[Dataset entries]
+++

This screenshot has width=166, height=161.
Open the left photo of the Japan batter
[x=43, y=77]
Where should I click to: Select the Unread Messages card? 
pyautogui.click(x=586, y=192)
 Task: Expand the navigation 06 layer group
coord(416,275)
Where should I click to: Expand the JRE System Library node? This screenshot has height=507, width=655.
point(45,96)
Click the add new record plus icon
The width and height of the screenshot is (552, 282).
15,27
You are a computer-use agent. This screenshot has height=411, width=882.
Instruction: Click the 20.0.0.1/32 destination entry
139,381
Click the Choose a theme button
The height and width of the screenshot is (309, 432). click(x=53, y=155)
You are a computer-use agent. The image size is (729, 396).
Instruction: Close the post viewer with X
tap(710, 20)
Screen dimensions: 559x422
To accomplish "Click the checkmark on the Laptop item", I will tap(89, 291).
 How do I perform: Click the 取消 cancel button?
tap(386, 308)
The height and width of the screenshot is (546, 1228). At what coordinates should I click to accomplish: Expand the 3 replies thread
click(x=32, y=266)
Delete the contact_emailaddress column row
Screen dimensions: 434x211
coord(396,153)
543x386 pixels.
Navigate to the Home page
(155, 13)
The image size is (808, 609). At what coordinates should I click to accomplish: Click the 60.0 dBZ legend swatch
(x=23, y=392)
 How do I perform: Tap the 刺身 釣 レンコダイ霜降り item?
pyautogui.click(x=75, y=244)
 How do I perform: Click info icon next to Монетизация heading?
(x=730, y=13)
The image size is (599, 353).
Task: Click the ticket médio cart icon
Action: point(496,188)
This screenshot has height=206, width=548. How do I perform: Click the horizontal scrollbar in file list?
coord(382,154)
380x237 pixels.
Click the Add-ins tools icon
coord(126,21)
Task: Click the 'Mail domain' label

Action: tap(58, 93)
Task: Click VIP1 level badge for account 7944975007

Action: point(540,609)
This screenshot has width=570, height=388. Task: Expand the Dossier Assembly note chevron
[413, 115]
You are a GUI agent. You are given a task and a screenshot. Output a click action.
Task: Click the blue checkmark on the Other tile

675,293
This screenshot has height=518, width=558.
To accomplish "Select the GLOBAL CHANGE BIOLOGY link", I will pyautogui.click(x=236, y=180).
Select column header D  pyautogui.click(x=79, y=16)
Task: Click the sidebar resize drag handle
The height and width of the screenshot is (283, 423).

+++

◆ THE TASK:
Copy out, from the data above, each line where the string "agent" is present.

◆ EXPECTED ANSWER:
You are a computer-use agent. This screenshot has height=411, width=882.
You are a computer-use agent. The image size is (729, 396).
You are a GUI agent. You are given a task and a screenshot. Output a click action.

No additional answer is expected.